O controle político que pode se materializar na forma de censura, regulação ou mesmo da exploração direta por parte do Estado foi abdicado em nome do controle econômico, que entrega ao mercado e ao poder privado o papel de estruturadores do conteúdo e da forma da comunicação de massa. Vê-se no âmbito da cultura a repetição do mito capitalista do “trabalho livre”, em que o poder coercitivo em sua forma mais crua é suspenso em nome de um tipo de dominação mais difusa, porém, mais efetiva. Se é verdade que os indivíduos donos de meios de comunicação de massa não interferem diretamente na produção dos conteúdos, como atestam seus vários defensores, também é verdade que não o fazem por não ser preciso, haja vista que já compõem o grupo dos maiores beneficiados com a forma atual de funcionamento da indústria cultural. Ao mesmo tempo, apenas aparentemente de forma paradoxal, esses mesmos indivíduos detêm o poder, que emana de sua posição, de interferir pontualmente na produção de conteúdos e na definição das perspectivas se acharem necessários, como comprovam inúmeros casos na história da América Latina e do mundo.

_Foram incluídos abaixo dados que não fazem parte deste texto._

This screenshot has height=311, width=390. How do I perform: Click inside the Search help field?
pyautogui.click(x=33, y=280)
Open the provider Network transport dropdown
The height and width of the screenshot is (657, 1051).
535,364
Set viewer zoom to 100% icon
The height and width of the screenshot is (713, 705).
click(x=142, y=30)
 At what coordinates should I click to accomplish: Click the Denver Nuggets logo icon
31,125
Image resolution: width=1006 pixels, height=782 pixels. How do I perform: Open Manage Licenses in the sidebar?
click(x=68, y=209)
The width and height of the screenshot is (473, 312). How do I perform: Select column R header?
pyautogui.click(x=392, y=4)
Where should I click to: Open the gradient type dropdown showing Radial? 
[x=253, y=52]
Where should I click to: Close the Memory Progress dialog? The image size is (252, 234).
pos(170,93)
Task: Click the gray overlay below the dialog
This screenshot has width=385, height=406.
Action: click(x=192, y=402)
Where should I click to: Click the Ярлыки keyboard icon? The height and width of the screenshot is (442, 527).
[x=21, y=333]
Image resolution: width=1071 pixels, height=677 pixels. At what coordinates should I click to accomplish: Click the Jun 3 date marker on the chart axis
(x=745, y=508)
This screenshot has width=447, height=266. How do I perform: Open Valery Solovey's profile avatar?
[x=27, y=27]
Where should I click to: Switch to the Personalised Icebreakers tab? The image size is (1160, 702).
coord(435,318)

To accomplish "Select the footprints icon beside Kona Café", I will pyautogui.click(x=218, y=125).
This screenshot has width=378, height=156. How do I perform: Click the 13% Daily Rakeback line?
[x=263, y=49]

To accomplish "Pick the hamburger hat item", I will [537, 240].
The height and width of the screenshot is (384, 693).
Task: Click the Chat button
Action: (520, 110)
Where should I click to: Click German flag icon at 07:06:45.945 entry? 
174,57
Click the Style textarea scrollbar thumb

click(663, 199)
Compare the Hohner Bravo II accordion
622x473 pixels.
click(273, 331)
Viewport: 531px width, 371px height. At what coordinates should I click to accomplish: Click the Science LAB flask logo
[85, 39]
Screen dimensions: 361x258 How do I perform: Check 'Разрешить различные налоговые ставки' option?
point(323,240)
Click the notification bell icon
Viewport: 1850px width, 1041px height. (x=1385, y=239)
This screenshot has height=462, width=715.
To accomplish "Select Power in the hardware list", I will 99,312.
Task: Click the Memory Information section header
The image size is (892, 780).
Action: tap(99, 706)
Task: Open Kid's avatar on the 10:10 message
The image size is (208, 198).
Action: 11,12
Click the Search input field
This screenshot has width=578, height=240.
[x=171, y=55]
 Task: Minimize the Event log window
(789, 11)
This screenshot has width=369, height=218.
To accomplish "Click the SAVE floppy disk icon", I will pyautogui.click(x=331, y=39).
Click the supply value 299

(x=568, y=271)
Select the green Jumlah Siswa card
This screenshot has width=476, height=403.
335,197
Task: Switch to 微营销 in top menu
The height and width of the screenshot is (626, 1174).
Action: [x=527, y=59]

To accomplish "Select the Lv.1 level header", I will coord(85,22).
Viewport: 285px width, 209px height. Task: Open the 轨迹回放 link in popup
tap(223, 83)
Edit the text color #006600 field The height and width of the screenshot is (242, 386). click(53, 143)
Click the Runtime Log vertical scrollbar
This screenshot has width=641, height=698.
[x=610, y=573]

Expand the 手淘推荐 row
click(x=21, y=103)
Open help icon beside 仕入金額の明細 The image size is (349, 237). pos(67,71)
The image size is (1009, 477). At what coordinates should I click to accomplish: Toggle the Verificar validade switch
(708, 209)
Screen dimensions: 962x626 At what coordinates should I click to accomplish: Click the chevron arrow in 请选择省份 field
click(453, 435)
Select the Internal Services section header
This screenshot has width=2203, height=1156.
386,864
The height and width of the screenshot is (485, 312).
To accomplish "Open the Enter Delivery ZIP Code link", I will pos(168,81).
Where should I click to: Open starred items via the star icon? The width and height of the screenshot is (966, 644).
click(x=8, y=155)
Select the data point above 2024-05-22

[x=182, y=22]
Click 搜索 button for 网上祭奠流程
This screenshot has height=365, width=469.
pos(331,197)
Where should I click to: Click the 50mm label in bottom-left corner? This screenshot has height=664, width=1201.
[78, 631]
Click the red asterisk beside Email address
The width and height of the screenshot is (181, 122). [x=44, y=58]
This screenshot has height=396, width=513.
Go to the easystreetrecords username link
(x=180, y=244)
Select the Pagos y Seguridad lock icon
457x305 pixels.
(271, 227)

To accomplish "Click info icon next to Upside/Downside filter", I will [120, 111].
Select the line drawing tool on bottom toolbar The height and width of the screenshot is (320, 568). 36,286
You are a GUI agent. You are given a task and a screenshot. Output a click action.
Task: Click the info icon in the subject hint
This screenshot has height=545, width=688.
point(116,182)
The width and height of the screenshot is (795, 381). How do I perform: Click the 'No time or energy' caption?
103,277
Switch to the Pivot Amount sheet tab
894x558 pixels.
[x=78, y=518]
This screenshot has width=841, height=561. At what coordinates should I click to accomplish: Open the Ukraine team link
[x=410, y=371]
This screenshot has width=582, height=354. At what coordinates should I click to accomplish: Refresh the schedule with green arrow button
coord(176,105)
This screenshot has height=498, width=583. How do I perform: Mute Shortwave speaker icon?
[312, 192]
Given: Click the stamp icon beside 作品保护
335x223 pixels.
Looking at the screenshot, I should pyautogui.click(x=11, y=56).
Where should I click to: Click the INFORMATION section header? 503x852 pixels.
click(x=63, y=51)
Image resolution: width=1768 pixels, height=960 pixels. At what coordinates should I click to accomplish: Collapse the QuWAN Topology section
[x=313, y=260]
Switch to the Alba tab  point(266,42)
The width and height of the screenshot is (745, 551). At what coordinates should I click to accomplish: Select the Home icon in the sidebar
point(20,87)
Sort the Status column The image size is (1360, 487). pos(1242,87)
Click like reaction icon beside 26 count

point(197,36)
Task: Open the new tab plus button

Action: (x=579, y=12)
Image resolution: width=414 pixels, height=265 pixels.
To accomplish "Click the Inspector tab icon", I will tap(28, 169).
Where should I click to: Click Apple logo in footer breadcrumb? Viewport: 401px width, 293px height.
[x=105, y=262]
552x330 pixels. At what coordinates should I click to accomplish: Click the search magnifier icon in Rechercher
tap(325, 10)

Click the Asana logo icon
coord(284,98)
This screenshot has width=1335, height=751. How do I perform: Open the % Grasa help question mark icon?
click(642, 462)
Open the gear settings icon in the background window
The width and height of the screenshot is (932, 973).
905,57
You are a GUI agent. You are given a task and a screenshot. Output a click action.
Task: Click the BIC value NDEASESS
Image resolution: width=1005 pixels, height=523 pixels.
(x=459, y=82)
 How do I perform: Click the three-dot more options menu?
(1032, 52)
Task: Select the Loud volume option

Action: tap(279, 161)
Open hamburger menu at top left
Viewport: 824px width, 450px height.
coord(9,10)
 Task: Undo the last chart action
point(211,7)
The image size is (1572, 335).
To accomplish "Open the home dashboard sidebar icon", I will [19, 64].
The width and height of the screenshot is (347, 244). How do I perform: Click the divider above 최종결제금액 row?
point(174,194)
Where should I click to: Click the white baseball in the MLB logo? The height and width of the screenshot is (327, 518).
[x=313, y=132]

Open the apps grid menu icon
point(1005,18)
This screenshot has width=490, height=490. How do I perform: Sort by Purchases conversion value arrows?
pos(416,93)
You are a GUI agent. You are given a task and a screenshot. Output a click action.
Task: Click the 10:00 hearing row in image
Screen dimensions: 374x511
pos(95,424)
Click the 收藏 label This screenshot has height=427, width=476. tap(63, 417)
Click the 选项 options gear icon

O processo de consolidação das indústrias culturais nacionais se valeu, ainda, da dinâmica de entrada de capital internacional (primordialmente estadunidense) na América Latina nas décadas de 1950, 60 e 70. Corporações como NBC, ABC, CBS e Time-Life injetaram capitais nos mercados de comunicação fundamentais para a estruturação da nova fase, o que sobrepujou grandes representantes do momento anterior como os Diários Associados de Assis Chateaubriand. A modernização do setor que contou com tal apoio criou um hiato entre as empresas líderes supercapitalizadas e a série de outros concorrentes.

Apesar desse movimento inicial, seguiu-se uma redução da influência americana (STRAUBHAAR, 1983) e o capital estrangeiro foi obrigado a se retirar do setor, resguardando o domínio direto sobre as máquinas nacionais de produção simbólica para as burguesias nacionais. Isto de certa forma atendeu as reivindicações de movimentos progressistas que questionavam a assimetria internacional no fluxo de comunicação (UNESCO, 1983), no entanto expressou também as limitações de tal bandeira que não conseguiu ultrapassar os limites do nacionalismo. As décadas de 1970 e 80, apesar de já sentirem sintomas da crise do modelo desenvolvimentista, assistiram a consolidação e fortalecimento de mega-estruturas de comunicação como as Organizações Globo e a Televisa, que comprovam o poderio das indústrias culturais latino-

americanas frente aos interesses dos capitais internacionais por um lado e às reivindicações por democratização da comunicação por outro.

Quando a crise atingiu em cheio países como o Brasil, os eixos centrais do novo modelo de comunicação já estavam assentados de forma suficiente para que fosse assegurada a sua manutenção. A infra-estrutura já havia sido levantada pelo Estado e as posições dos empresários de radiodifusão em geral já estavam distribuídas de tal forma que permaneceram praticamente as mesmas ao longo dos próximos trinta anos.